| Directions |
1) According to the text on the Drinking Water Safety Program, who is responsible for the day-to-day operation of water and wastewater systems?
2) Continue the text on the Drinking Water Safety Program from the point where it stops.

| Text provided |

┌────────

Access to safe and reliable drinking water is essential to individual and population health. The Drinking Water Safety Program (DWSP) supports access to safe drinking water by working in partnership with First Nations communities.
Chief and Council are responsible for planning and development of capital facilities, which provide basic infrastructure needs such as drinking water. Community leadership is also responsible for day-to-day operation of water and wastewater systems, which includes sampling and testing of drinking water.
As part of the DWSP team, FNHA Environmental Health Officers (EHOs) can:
• Conduct drinking water system inspections and test drinking water for bacteriological, chemical, physical and radiological parameters to meet Guidelines for Canadian Drinking Water Quality
• Interpret drinking water quality results
• Provide guidance and recommendations to communities about drinking water safety issues, such as boil water advisories (BWAs) including do not consume (DNC) and do not use (DNU) advisories
• Provide training for community-based water monitors (CBWMs) to collect and send water samples for testing; and, where available, analyze samples using in-community testing equipment
• Review plans for new or upgraded community water systems
• Provide information and support on safe drinking water practices and risk prevention to Chief and Council and community members
• Investigate waterborne illnesses.

└────────

| Entries provided |
┌────────

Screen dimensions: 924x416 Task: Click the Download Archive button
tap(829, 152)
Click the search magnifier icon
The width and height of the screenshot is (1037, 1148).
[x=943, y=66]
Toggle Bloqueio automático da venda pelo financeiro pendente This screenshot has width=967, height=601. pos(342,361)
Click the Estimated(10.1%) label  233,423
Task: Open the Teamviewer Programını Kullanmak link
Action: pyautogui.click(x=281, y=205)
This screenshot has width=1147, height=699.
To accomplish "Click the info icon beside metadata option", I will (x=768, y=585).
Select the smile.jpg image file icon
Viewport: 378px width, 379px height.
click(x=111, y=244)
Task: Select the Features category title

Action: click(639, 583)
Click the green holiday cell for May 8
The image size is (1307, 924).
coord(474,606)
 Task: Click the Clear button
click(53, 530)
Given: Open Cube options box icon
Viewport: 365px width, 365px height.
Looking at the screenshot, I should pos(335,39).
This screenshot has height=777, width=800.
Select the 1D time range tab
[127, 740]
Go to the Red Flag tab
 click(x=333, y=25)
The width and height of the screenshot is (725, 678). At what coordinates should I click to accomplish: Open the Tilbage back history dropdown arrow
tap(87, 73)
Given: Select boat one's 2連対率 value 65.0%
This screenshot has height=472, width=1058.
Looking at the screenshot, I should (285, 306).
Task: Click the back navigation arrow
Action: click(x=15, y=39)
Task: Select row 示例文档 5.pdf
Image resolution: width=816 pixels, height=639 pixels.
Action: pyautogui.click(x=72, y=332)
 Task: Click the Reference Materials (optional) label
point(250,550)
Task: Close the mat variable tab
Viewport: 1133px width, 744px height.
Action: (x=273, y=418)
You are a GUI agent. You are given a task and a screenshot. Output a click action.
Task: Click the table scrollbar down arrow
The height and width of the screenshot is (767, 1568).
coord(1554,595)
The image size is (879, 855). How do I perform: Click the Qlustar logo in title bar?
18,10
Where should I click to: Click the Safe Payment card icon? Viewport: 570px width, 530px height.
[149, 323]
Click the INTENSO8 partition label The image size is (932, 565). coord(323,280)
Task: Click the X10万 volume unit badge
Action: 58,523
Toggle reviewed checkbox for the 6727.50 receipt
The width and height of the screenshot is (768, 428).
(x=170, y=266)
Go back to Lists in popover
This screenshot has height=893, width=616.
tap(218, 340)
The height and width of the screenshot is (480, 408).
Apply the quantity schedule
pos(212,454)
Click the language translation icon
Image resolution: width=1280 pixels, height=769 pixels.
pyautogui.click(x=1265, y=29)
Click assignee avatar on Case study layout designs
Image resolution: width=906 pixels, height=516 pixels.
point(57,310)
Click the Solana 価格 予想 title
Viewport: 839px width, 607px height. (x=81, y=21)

└────────

| Solved tasks |
1) Community leadership

2)
Community-based water monitors (CBWMs) support local capacity to monitor water quality and to increase awareness and ownership of water systems. Water monitors play a key role as those responsible for sampling, testing, recording and communicating the microbiological quality of treated water in communities. Water monitors are also responsible for developing and implementing a drinking water quality awareness program.
The water monitor may be a community health representative (CHR), water treatment plant operator (WTPO), or another individual selected by Chief and Council. If a community does not have a water monitor, their work may be done by an environmental health officer (EHO) or an FNHA environmental health technician.
EHOs train water monitors to sample and test the drinking water for potential bacteriological contamination using community lab equipment (Colilert®). WaterTrax®, an internet-based data management system, is used to manage all drinking water quality data to which the CBWM, Band Administration, and the Drinking Water Safety Program (DWSP) team have access. Community-based drinking water programs have been established for all interested communities.